Article:
Sent on: Thursday, June 7, 2012 6:57 AM
Hi Jan,

I think you answered your own question.  It does give that impression to some people.  Obviously, if you've been using the internet for a while, you'll know this is common UI/UX.

And common UI/UX is usually confusing.  That's the problem with design, is that what worked before wasn't really working the best that it could, but it works good enough, even if it is not as clear as it could be.

Some ways to make it more or less obvious that you don't need to change your password even though the screen is offered could be:

1) Make the password text a a hidden/drop-down type of thing, so that the person's attention isn't immediately drawn to the password menu.  Unless the person clicks a link directly to it from another screen.

2) Make it it's own separate tab.

3).Add some text that says, "You don't need to change your password if you are satisfied with it."  Sometimes just some simple instructions are the best.

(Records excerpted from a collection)

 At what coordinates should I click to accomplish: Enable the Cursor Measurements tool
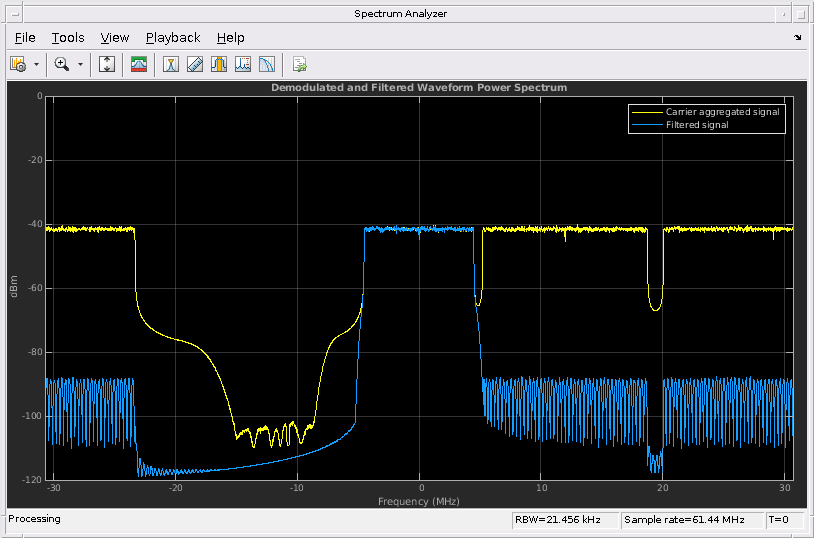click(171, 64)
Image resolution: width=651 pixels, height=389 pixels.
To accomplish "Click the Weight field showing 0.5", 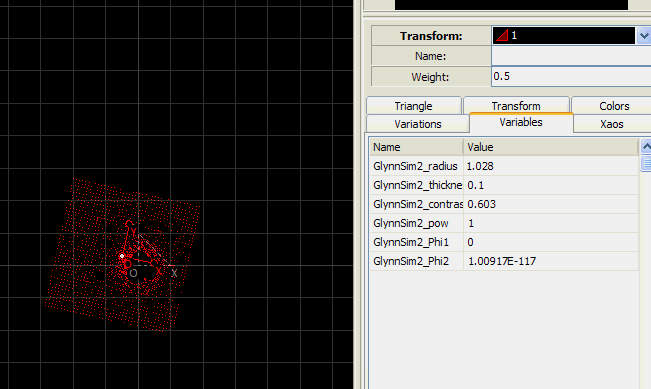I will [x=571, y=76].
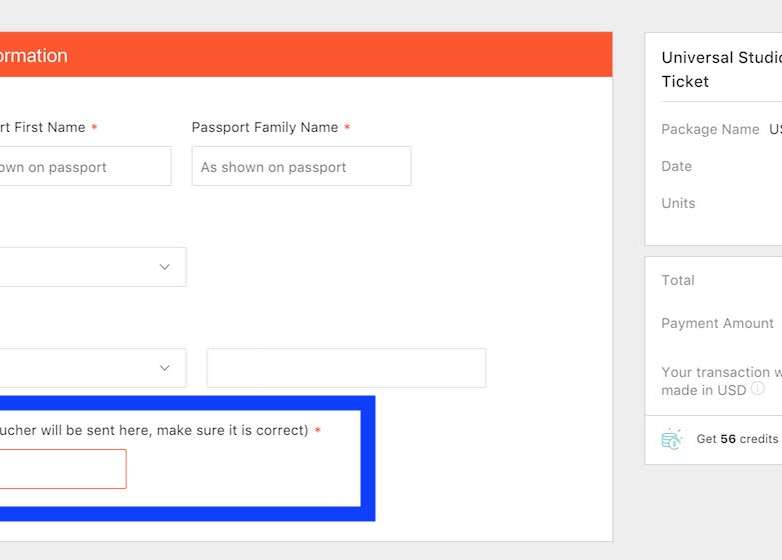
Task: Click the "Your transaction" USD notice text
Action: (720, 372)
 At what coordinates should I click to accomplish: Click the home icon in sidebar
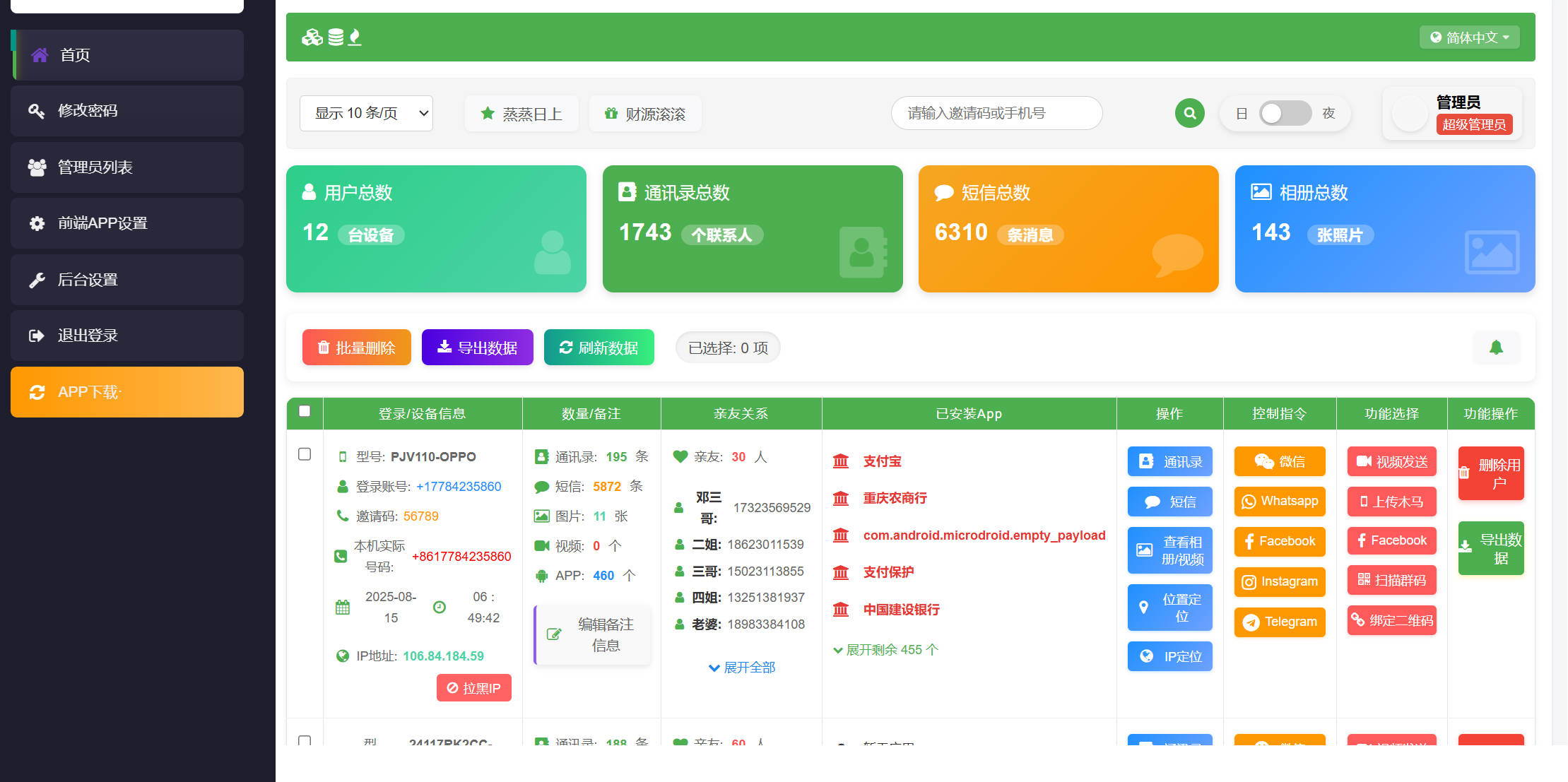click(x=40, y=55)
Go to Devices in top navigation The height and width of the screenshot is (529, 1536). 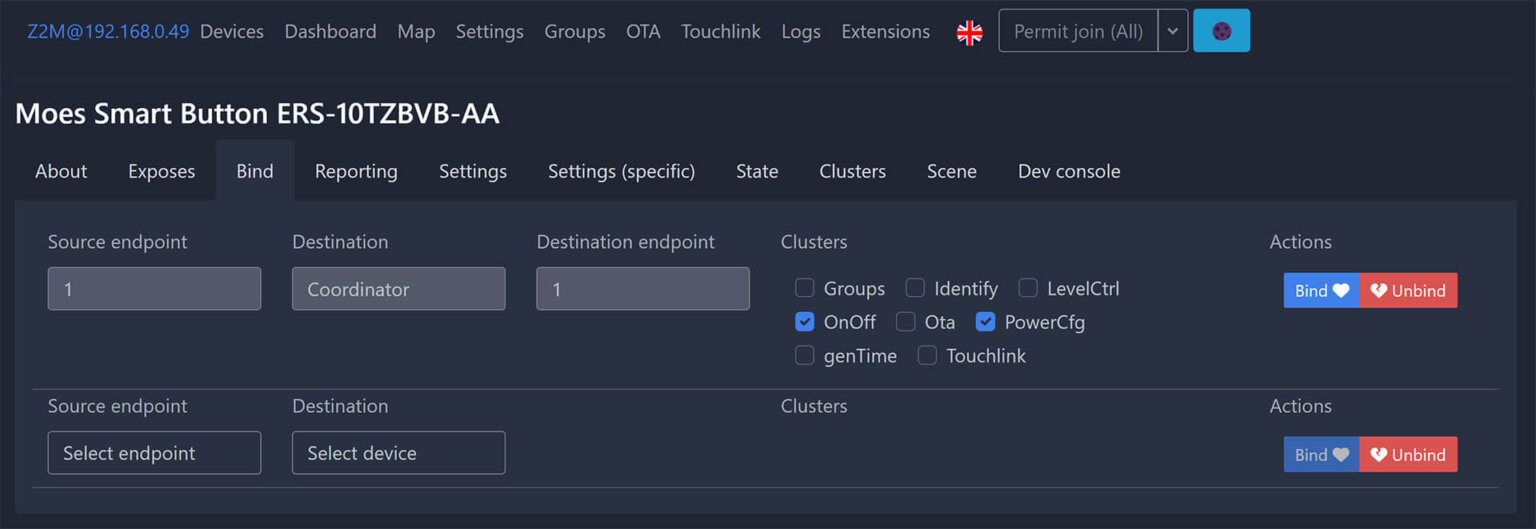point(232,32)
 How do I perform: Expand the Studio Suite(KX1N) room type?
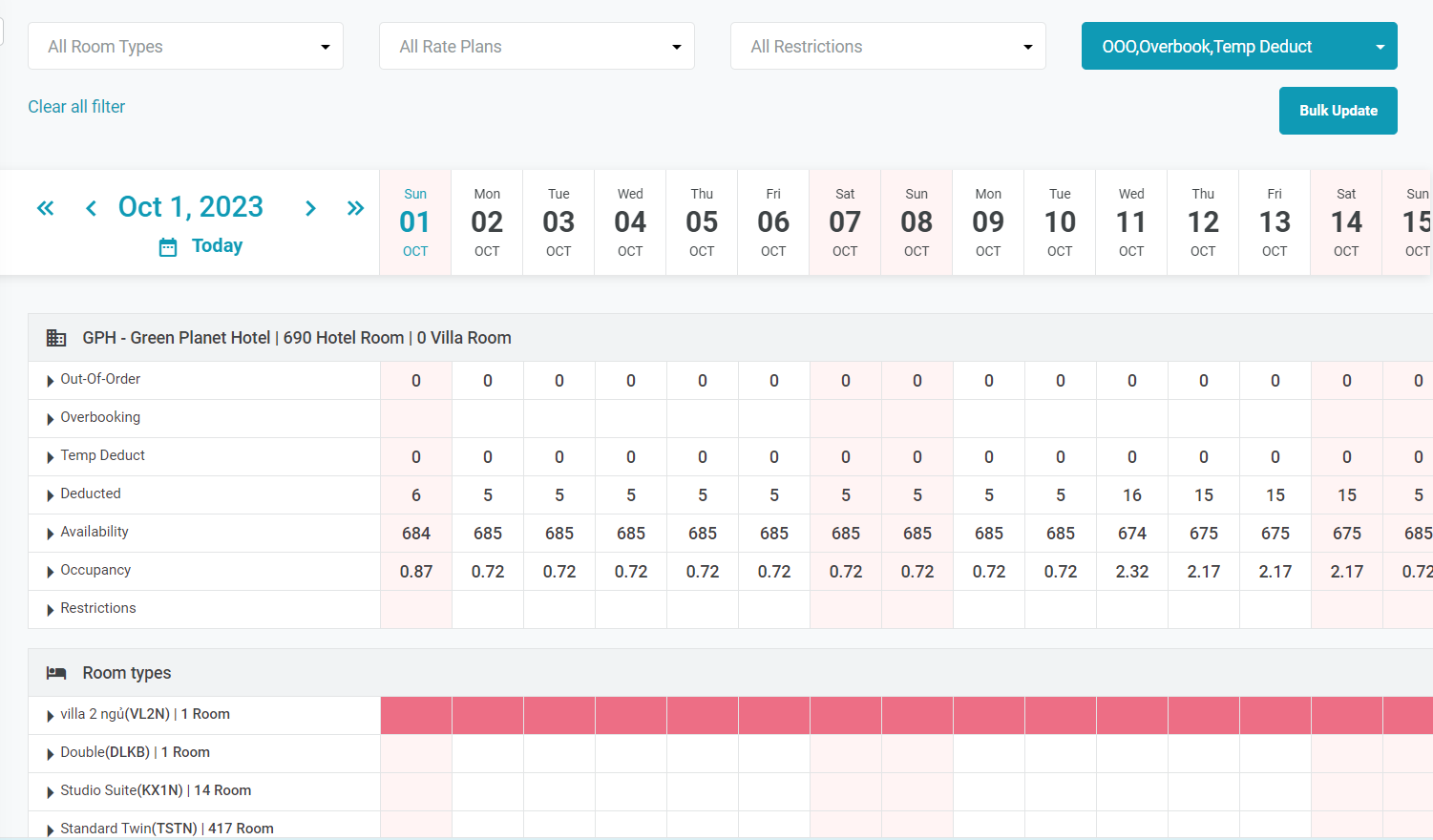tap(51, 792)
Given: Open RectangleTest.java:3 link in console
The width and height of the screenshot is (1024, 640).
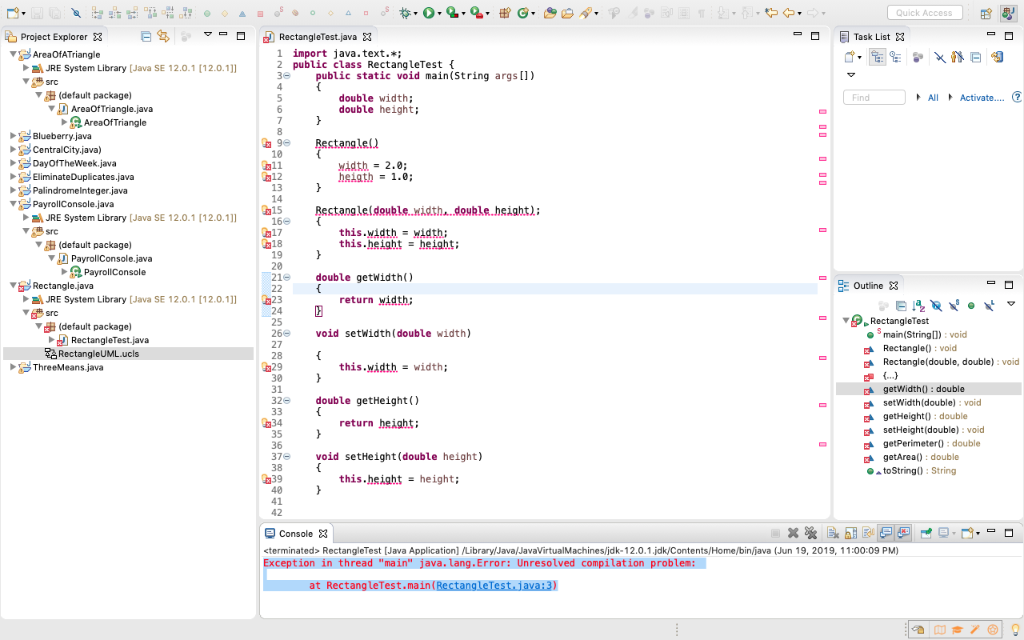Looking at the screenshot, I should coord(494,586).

Objective: Extract the entire email about the password-change screen from the top of this page, character for character, with nothing left out.

In response:
Sent on: Thursday, June 7, 2012 6:57 AM
Hi Jan,

I think you answered your own question.  It does give that impression to some people.  Obviously, if you've been using the internet for a while, you'll know this is common UI/UX.

And common UI/UX is usually confusing.  That's the problem with design, is that what worked before wasn't really working the best that it could, but it works good enough, even if it is not as clear as it could be.

Some ways to make it more or less obvious that you don't need to change your password even though the screen is offered could be:

1) Make the password text a a hidden/drop-down type of thing, so that the person's attention isn't immediately drawn to the password menu.  Unless the person clicks a link directly to it from another screen.

2) Make it it's own separate tab.

3).Add some text that says, "You don't need to change your password if you are satisfied with it."  Sometimes just some simple instructions are the best.